BRIEF:
Each entry shown below is to be reproduced exactly.

(SUPPLIED INFORMATION Opens)

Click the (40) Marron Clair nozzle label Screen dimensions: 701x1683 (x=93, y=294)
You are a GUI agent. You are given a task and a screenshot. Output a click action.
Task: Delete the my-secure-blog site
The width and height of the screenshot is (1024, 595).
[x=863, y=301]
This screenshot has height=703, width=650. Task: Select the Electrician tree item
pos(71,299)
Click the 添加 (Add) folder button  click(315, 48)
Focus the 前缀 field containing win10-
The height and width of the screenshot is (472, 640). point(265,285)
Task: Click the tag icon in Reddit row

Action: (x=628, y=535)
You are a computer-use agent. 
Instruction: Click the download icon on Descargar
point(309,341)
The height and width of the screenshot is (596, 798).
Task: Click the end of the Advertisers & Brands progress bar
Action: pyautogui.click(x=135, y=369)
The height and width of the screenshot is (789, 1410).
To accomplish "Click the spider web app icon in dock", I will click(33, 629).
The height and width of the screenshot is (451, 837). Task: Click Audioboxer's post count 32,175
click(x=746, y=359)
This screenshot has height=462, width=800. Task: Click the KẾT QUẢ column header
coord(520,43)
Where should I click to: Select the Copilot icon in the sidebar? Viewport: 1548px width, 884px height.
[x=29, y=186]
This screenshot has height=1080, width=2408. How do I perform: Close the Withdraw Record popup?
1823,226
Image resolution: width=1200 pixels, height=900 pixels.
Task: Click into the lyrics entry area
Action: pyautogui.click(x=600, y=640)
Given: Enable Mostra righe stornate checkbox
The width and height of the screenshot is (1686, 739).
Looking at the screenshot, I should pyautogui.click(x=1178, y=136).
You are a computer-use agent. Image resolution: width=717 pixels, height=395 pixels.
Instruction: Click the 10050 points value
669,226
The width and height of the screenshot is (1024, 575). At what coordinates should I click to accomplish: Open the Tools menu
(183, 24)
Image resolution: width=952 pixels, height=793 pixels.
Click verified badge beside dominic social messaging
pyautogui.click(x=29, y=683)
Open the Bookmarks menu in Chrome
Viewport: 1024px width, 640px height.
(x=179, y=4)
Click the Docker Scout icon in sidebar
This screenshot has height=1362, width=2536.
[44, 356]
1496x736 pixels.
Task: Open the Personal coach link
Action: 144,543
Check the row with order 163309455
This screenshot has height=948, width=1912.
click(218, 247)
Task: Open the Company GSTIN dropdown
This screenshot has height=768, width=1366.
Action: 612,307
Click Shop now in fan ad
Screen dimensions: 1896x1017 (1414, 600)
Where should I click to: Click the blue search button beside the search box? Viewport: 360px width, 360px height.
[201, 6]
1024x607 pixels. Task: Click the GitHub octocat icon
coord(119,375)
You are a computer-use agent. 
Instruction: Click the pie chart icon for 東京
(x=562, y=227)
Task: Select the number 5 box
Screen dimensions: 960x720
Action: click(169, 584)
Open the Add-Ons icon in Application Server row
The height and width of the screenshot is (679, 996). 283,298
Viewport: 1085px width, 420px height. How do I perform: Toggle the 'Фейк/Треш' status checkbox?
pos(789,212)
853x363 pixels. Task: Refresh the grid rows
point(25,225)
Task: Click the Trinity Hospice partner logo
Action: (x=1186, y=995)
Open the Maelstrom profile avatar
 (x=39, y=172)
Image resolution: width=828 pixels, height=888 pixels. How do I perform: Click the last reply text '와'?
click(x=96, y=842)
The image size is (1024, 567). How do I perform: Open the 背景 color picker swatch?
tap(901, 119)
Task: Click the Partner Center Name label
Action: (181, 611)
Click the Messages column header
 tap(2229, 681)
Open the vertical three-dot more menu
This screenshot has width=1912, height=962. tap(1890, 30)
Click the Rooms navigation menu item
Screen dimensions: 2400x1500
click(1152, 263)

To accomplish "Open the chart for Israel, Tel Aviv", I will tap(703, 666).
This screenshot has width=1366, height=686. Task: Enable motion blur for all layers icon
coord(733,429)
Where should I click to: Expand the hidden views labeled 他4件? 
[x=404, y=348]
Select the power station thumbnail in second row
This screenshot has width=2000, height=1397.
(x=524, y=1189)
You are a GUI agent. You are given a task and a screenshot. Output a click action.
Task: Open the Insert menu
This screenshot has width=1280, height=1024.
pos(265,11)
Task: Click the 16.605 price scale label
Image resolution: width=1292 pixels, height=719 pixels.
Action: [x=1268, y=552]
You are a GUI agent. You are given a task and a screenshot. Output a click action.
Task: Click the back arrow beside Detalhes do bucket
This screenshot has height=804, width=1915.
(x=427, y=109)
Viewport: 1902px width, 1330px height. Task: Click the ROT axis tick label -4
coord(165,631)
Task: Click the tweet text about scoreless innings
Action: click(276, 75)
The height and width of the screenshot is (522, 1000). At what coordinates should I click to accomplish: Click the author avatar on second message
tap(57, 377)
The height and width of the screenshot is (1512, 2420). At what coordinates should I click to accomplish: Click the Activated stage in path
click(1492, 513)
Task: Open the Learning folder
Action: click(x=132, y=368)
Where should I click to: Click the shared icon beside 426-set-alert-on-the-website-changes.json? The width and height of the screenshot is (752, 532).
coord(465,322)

(SUPPLIED INFORMATION Closes)

EXERCISE SOLUTION:
Click the (40) Marron Clair nozzle label Screen dimensions: 701x1683 (x=93, y=294)
You are a GUI agent. You are given a task and a screenshot. Output a click action.
Task: Delete the my-secure-blog site
The width and height of the screenshot is (1024, 595).
[x=863, y=301]
This screenshot has height=703, width=650. Task: Select the Electrician tree item
pos(71,299)
Click the 添加 (Add) folder button  click(315, 48)
Focus the 前缀 field containing win10-
The height and width of the screenshot is (472, 640). point(265,285)
Task: Click the tag icon in Reddit row

Action: (x=628, y=535)
You are a computer-use agent. 
Instruction: Click the download icon on Descargar
point(309,341)
The height and width of the screenshot is (596, 798).
Task: Click the end of the Advertisers & Brands progress bar
Action: pyautogui.click(x=135, y=369)
The height and width of the screenshot is (789, 1410).
To accomplish "Click the spider web app icon in dock", I will click(33, 629).
The height and width of the screenshot is (451, 837). Task: Click Audioboxer's post count 32,175
click(x=746, y=359)
This screenshot has height=462, width=800. Task: Click the KẾT QUẢ column header
coord(520,43)
Where should I click to: Select the Copilot icon in the sidebar? Viewport: 1548px width, 884px height.
[x=29, y=186]
This screenshot has height=1080, width=2408. How do I perform: Close the Withdraw Record popup?
1823,226
Image resolution: width=1200 pixels, height=900 pixels.
Task: Click into the lyrics entry area
Action: pyautogui.click(x=600, y=640)
Given: Enable Mostra righe stornate checkbox
The width and height of the screenshot is (1686, 739).
Looking at the screenshot, I should pyautogui.click(x=1178, y=136).
You are a computer-use agent. Image resolution: width=717 pixels, height=395 pixels.
Instruction: Click the 10050 points value
669,226
The width and height of the screenshot is (1024, 575). At what coordinates should I click to accomplish: Open the Tools menu
(183, 24)
Image resolution: width=952 pixels, height=793 pixels.
Click verified badge beside dominic social messaging
pyautogui.click(x=29, y=683)
Open the Bookmarks menu in Chrome
Viewport: 1024px width, 640px height.
(x=179, y=4)
Click the Docker Scout icon in sidebar
This screenshot has height=1362, width=2536.
[44, 356]
1496x736 pixels.
Task: Open the Personal coach link
Action: 144,543
Check the row with order 163309455
This screenshot has height=948, width=1912.
click(218, 247)
Task: Open the Company GSTIN dropdown
This screenshot has height=768, width=1366.
Action: 612,307
Click Shop now in fan ad
Screen dimensions: 1896x1017 (1414, 600)
Where should I click to: Click the blue search button beside the search box? Viewport: 360px width, 360px height.
[201, 6]
1024x607 pixels. Task: Click the GitHub octocat icon
coord(119,375)
You are a computer-use agent. 
Instruction: Click the pie chart icon for 東京
(x=562, y=227)
Task: Select the number 5 box
Screen dimensions: 960x720
Action: click(169, 584)
Open the Add-Ons icon in Application Server row
The height and width of the screenshot is (679, 996). 283,298
Viewport: 1085px width, 420px height. How do I perform: Toggle the 'Фейк/Треш' status checkbox?
pos(789,212)
853x363 pixels. Task: Refresh the grid rows
point(25,225)
Task: Click the Trinity Hospice partner logo
Action: (x=1186, y=995)
Open the Maelstrom profile avatar
 (x=39, y=172)
Image resolution: width=828 pixels, height=888 pixels. How do I perform: Click the last reply text '와'?
click(x=96, y=842)
The image size is (1024, 567). How do I perform: Open the 背景 color picker swatch?
tap(901, 119)
Task: Click the Partner Center Name label
Action: (181, 611)
Click the Messages column header
 tap(2229, 681)
Open the vertical three-dot more menu
This screenshot has width=1912, height=962. tap(1890, 30)
Click the Rooms navigation menu item
Screen dimensions: 2400x1500
click(1152, 263)

To accomplish "Open the chart for Israel, Tel Aviv", I will tap(703, 666).
This screenshot has width=1366, height=686. Task: Enable motion blur for all layers icon
coord(733,429)
Where should I click to: Expand the hidden views labeled 他4件? 
[x=404, y=348]
Select the power station thumbnail in second row
This screenshot has width=2000, height=1397.
(x=524, y=1189)
You are a GUI agent. You are given a task and a screenshot. Output a click action.
Task: Open the Insert menu
This screenshot has width=1280, height=1024.
pos(265,11)
Task: Click the 16.605 price scale label
Image resolution: width=1292 pixels, height=719 pixels.
Action: [x=1268, y=552]
You are a GUI agent. You are given a task and a screenshot. Output a click action.
Task: Click the back arrow beside Detalhes do bucket
This screenshot has height=804, width=1915.
(x=427, y=109)
Viewport: 1902px width, 1330px height. Task: Click the ROT axis tick label -4
coord(165,631)
Task: Click the tweet text about scoreless innings
Action: click(276, 75)
The height and width of the screenshot is (522, 1000). At what coordinates should I click to accomplish: Click the author avatar on second message
tap(57, 377)
The height and width of the screenshot is (1512, 2420). At what coordinates should I click to accomplish: Click the Activated stage in path
click(1492, 513)
Task: Open the Learning folder
Action: click(x=132, y=368)
Where should I click to: Click the shared icon beside 426-set-alert-on-the-website-changes.json? The width and height of the screenshot is (752, 532).
coord(465,322)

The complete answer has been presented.